For the diagnosis to be made, auditory
and visual hallucinations cannot be prominent, though olfactory or
tactile hallucinations related to the content of the delusion may be
present. The delusions cannot be due to the effects of
a drug, medication, or general medical condition, and
delusional disorder cannot be diagnosed in an individual previously
properly diagnosed with schizophrenia. A person with delusional
disorder may be high functioning in daily life.
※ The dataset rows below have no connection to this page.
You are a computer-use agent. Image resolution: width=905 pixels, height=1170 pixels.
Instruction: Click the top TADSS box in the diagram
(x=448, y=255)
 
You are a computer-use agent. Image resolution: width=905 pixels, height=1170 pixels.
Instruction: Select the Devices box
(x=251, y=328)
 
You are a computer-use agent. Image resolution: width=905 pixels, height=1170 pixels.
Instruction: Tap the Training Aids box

Recent and
comprehensive meta-analyses of scientific studies point to an
association between a deterioration in aspects of IQ in
psychotic patients, in particular perceptual reasoning.
According to German psychiatrist Emil
Kraepelin, patients with delusional disorder remain coherent,
sensible and reasonable.The Diagnostic and Statistical Manual of
Mental Disorders (DSM) defines six subtypes of the disorder
characterized as erotomanic (believes that someone is in
love with them), grandiose (believes that they are the
greatest, strongest, fastest, richest, or most intelligent person
ever), jealous (believes that the love partner is cheating on
them), persecutory (delusions that the person or someone to
whom the person is close is being malevolently treated in some way),
somatic (believes that they have a disease or medical condition), and
mixed, i.e., having features of more than one subtype. Delusions
also occur as symptoms of many other mental disorders, especially the
other psychotic disorders.
The DSM-IV, and psychologists agree
that personal beliefs should be evaluated with great respect to
cultural and religious differences, since some cultures have widely
accepted beliefs that may be considered delusional in other cultures.